━━━━━ Source
JPT
spacer

Vol. No. 7

July 1999

Frontiers of Technology

Horizontal and Multilateral Wells

Increasing Production and Reducing Overall Drilling and Completion Costs

Cost experts agree that horizontal wells have become a preferred method of recovering oil and gas from reservoirs in which these fluids occupy strata that are horizontal, or nearly so, because they offer greater contact area with the productive layer than vertical wells.1 While the cost factor for a horizontal well may be as much as two or three times that of a vertical well, the production factor can be enhanced as much as 15 or 20 times, making it very attractive to producers. Despite these facts, it took several decades for the industry to embrace the technique.

“Some of the earliest development toward horizontal drilling took place during the early 1940s when John Eastman and John Zublin developed short-radius drilling tools designed to increase the productivity of oil wells in California,” explains Frank Schuh, a horizontal-drilling consultant.

“The tools were designed to drill 20- to 30-ft (6.096 to 9.144 m) radii and horizontal distances of 100 to 500 ft (30.48 to 152.4 m), and they permitted the drilling of numerous laterals in the same formation in various directions around the wellbore. Typical designs used between four and eight laterals.”

The equipment preceded downhole survey tools and included extraordinary knuckle-jointed flexible drill collars that could be rotated around the extremely high curvatures. Also, it allowed for the employment of a drilling technique that was the perfect completion companion to standard, vertical open-hole completions being used at the time. “Basically, Eastman and Zublin were instrumental in drilling the first multilaterals,” Schuh states. “Today’s multilateral wells are simply modern versions of these earlier efforts.”
━━━━━━━━━━
__Exercise task A__
Answer these from the article on horizontal and multilateral wells:
(i) How many times the cost of a vertical well can a horizontal well cost?
(ii) Who developed short-radius drilling tools in California during the early 1940s?
(iii) How many laterals did typical designs use?
__Exercise task B__
Rewrite the paragraph of the article on horizontal and multilateral wells that begins "The equipment preceded downhole survey tools" in fewer words, keeping its main facts.
The listing that comes next is separate material and is unrelated to the article on horizontal and multilateral wells.
━━━━━ Provided records
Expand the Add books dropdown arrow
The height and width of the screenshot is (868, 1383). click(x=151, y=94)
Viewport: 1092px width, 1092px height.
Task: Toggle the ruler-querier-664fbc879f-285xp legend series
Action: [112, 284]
━━━━━━━━━━
__Correct output A__
(i) As much as two or three times.
(ii) John Eastman and John Zublin.
(iii) Between four and eight.

__Correct output B__
The equipment came before downhole survey tools. It included knuckle-jointed flexible drill collars that could be rotated around extremely high curvatures. Its drilling technique suited the standard vertical open-hole completions of the time. Schuh says Eastman and Zublin were instrumental in drilling the first multilaterals, and today's multilateral wells are modern versions of that work.